**Exercise instructions**
Each line in the records below, from the one that contains "horizontal single radiator (265, 1588)" to the one that contains "600mm x 370mm radiator (430, 1588)", should be reproduced exactly, the first and last included.

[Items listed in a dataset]
+ + + + +

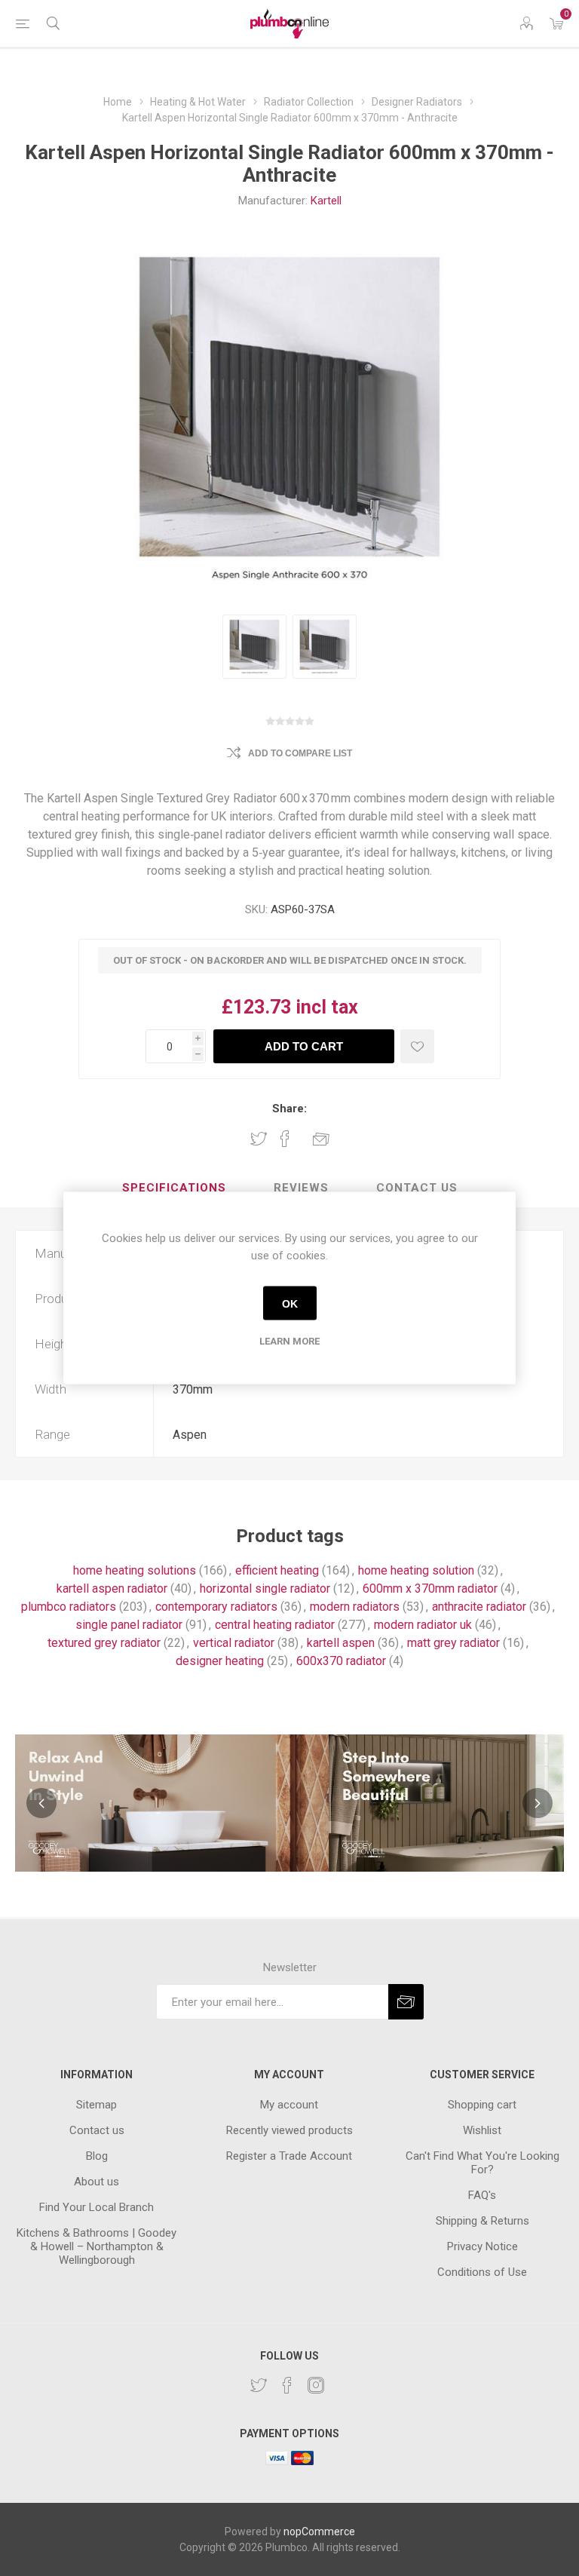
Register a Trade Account (289, 2156)
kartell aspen (341, 1643)
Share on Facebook (285, 1138)
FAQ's (482, 2195)
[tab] (174, 1188)
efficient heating (277, 1570)
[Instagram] (316, 2385)
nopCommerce (319, 2531)
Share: (289, 1108)
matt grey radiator (453, 1643)
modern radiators (355, 1606)
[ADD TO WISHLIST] (417, 1046)
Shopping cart (482, 2104)
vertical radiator (233, 1643)
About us (96, 2181)
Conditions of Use (482, 2272)
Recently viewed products (289, 2130)
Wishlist (482, 2130)
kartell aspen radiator (112, 1588)
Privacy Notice (482, 2246)
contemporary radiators (216, 1606)
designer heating (220, 1661)
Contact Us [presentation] (417, 1187)
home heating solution (416, 1570)
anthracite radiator (479, 1606)
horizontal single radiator (265, 1588)
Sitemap (96, 2104)
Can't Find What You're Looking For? (482, 2162)
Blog (97, 2156)
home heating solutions (134, 1570)
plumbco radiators (68, 1606)
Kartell (326, 200)
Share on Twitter (258, 1138)
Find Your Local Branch (96, 2207)
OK (290, 1303)
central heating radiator (275, 1625)
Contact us (96, 2130)
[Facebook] (287, 2385)
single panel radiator (128, 1625)
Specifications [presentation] (174, 1187)
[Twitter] (259, 2385)
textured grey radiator (104, 1643)
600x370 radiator (341, 1661)
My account (289, 2104)
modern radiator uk (423, 1625)
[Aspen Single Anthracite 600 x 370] (254, 647)
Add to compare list (300, 753)
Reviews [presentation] (301, 1187)
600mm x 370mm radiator (430, 1588)
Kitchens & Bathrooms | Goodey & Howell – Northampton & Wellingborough (96, 2246)
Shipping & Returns (482, 2221)
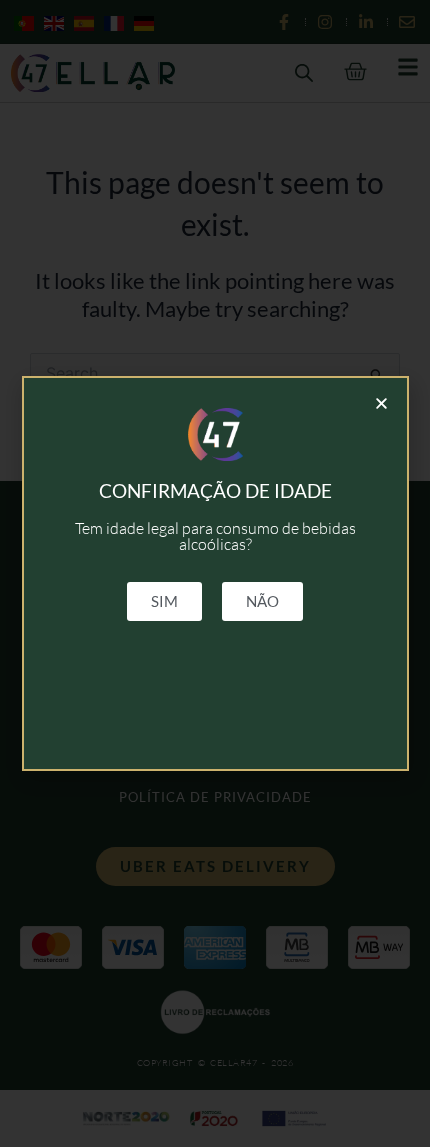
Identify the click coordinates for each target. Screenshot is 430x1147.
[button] (381, 403)
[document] (215, 573)
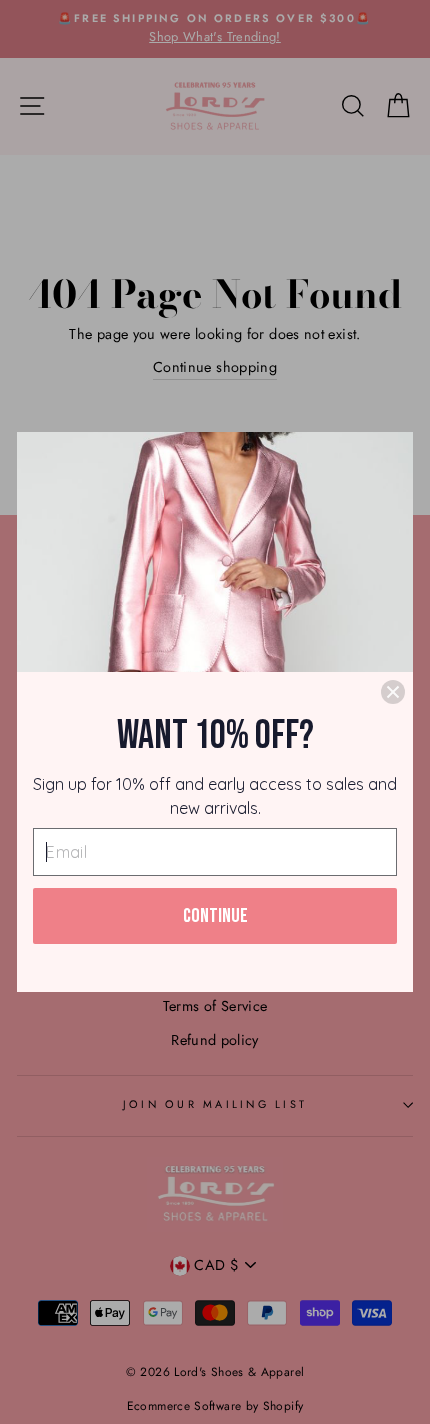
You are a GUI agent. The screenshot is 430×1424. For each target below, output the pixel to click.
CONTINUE (215, 916)
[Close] (393, 692)
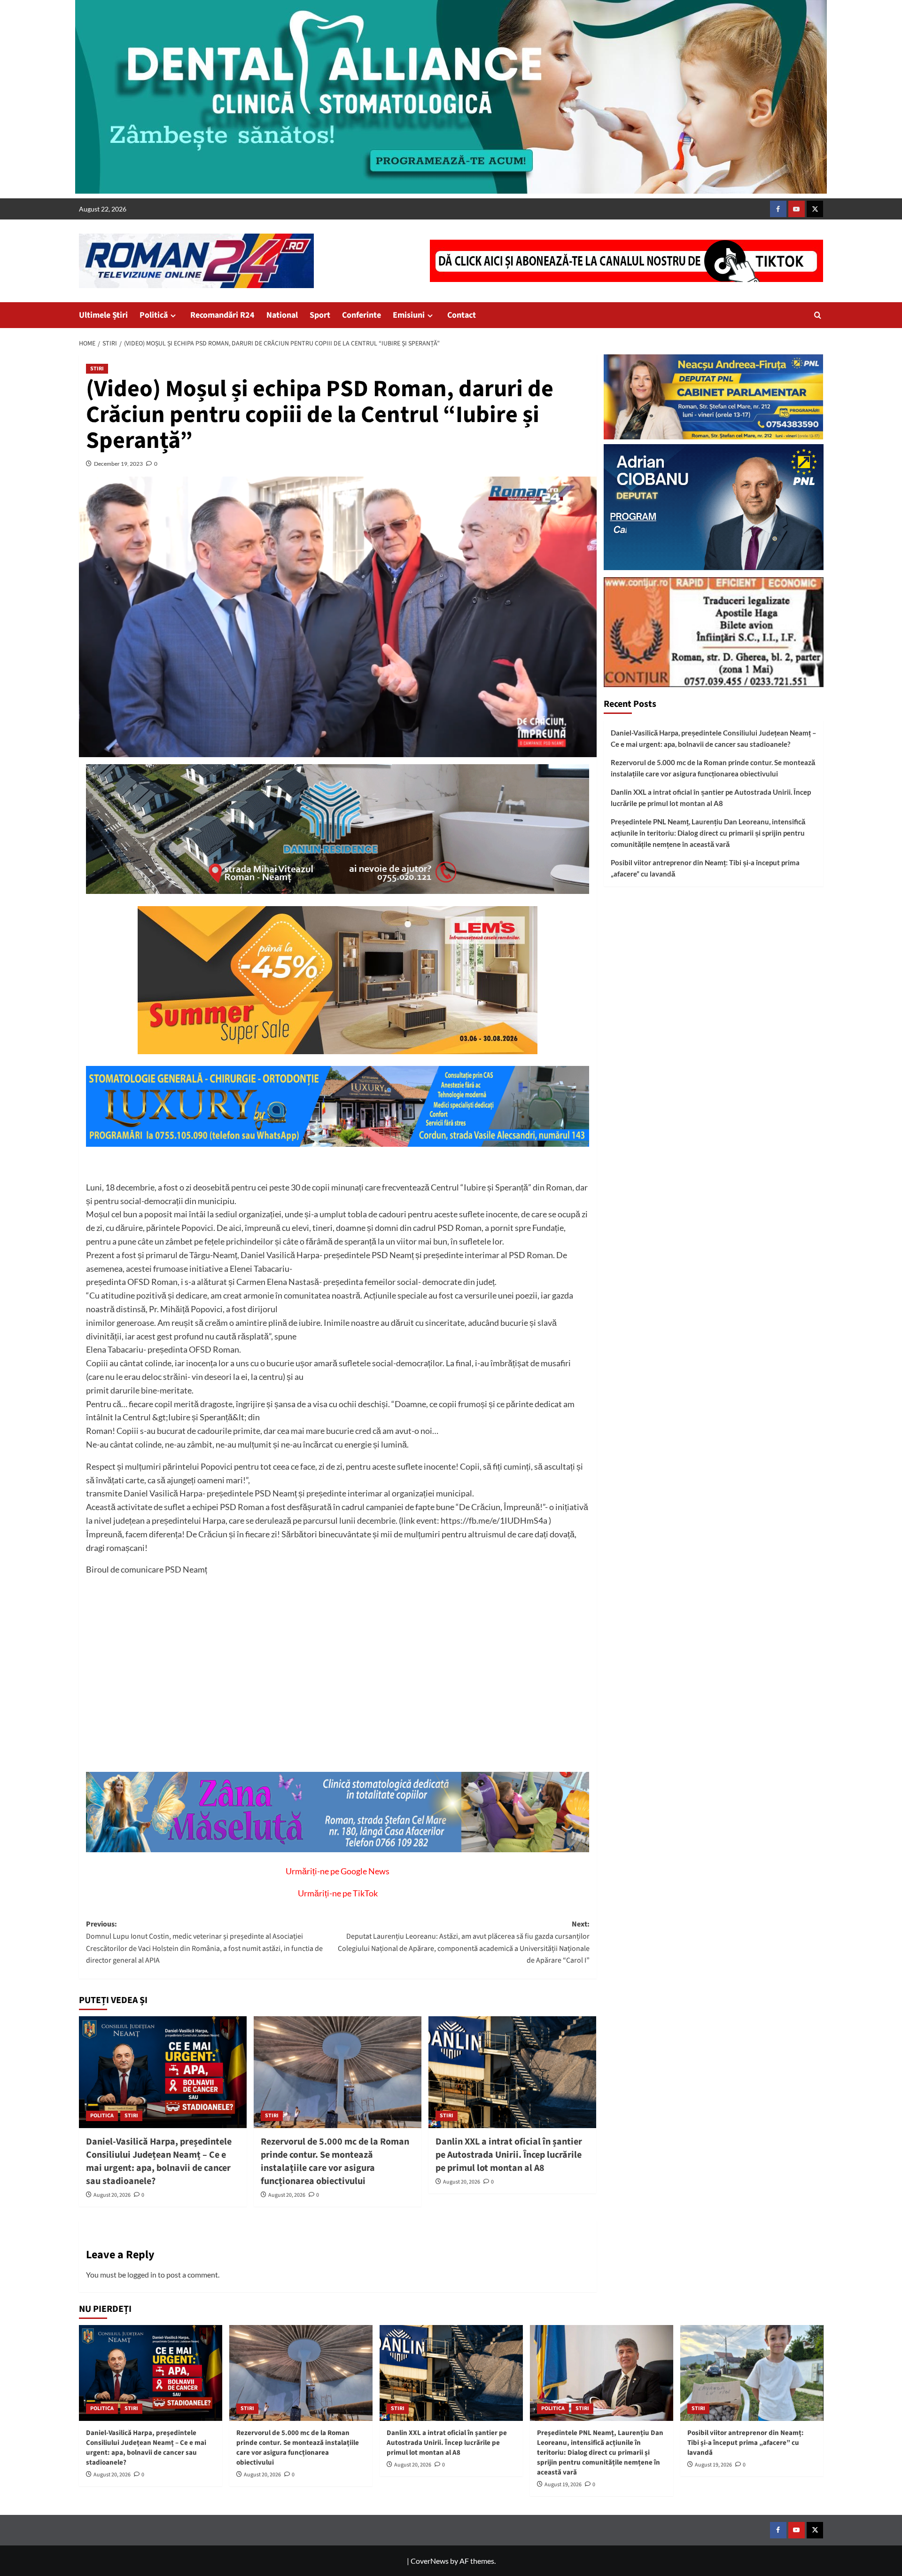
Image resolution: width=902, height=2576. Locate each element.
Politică (154, 315)
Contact (461, 315)
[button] (818, 315)
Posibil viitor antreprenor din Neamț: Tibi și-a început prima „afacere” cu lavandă (705, 868)
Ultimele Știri (103, 315)
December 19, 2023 (118, 463)
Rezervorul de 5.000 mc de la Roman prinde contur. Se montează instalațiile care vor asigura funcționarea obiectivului (335, 2161)
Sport (320, 315)
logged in (141, 2274)
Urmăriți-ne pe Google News (337, 1871)
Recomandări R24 (222, 315)
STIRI (97, 369)
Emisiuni (409, 315)
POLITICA (102, 2116)
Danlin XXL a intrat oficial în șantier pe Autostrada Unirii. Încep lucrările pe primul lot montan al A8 (508, 2155)
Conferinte (361, 315)
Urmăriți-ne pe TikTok (338, 1893)
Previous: (204, 1942)
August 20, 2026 (112, 2195)
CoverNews (430, 2560)
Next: (464, 1942)
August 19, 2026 (563, 2485)
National (282, 315)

+ + + + +

**Exercise answer**
horizontal single radiator (265, 1588)
Sitemap (96, 2104)
Can't Find What You're Looking For? (482, 2162)
Blog (97, 2156)
home heating solutions (134, 1570)
plumbco radiators (68, 1606)
Kartell (326, 200)
Share on Twitter (258, 1138)
Find Your Local Branch (96, 2207)
OK (290, 1303)
central heating radiator (275, 1625)
Contact us (96, 2130)
[Facebook] (287, 2385)
single panel radiator (128, 1625)
Specifications [presentation] (174, 1187)
[Twitter] (259, 2385)
textured grey radiator (104, 1643)
600x370 radiator (341, 1661)
My account (289, 2104)
modern radiator uk (423, 1625)
[Aspen Single Anthracite 600 x 370] (254, 647)
Add to compare list (300, 753)
Reviews [presentation] (301, 1187)
600mm x 370mm radiator (430, 1588)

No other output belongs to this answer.